▶ [ACTION ITEM]:
Please restate exactly what appears in the records below from the first line to the line where "Open the Change filters panel" is, that line included.

▶ [RECORDS TO PROCESS]:
▬▬▬▬▬▬▬▬▬▬

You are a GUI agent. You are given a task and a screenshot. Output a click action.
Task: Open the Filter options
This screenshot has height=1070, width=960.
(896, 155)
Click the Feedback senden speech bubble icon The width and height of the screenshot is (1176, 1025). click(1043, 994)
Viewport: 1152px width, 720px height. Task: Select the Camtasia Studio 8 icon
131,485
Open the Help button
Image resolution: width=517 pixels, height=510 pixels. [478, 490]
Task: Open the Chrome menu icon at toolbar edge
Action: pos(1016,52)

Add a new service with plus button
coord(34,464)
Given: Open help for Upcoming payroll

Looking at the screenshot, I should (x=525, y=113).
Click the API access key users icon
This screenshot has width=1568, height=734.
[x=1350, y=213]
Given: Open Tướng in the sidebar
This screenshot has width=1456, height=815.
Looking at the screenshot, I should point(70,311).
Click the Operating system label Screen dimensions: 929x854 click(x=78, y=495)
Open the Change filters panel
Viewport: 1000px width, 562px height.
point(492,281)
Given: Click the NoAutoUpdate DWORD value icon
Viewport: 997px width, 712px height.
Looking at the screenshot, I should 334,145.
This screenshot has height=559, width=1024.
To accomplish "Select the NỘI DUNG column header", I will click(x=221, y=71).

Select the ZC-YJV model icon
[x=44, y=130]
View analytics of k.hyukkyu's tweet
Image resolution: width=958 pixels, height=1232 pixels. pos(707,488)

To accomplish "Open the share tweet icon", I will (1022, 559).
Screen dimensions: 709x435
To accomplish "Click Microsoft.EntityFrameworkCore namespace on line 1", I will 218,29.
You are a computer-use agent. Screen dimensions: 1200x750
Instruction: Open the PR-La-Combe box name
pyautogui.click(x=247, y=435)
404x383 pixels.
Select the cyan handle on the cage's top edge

▬▬▬▬▬▬▬▬▬▬

▶ [EXPECTED OUTPUT]:
You are a GUI agent. You are given a task and a screenshot. Output a click action.
Task: Open the Filter options
This screenshot has height=1070, width=960.
(896, 155)
Click the Feedback senden speech bubble icon The width and height of the screenshot is (1176, 1025). click(1043, 994)
Viewport: 1152px width, 720px height. Task: Select the Camtasia Studio 8 icon
131,485
Open the Help button
Image resolution: width=517 pixels, height=510 pixels. [478, 490]
Task: Open the Chrome menu icon at toolbar edge
Action: pos(1016,52)

Add a new service with plus button
coord(34,464)
Given: Open help for Upcoming payroll

Looking at the screenshot, I should (x=525, y=113).
Click the API access key users icon
This screenshot has width=1568, height=734.
[x=1350, y=213]
Given: Open Tướng in the sidebar
This screenshot has width=1456, height=815.
Looking at the screenshot, I should point(70,311).
Click the Operating system label Screen dimensions: 929x854 click(x=78, y=495)
Open the Change filters panel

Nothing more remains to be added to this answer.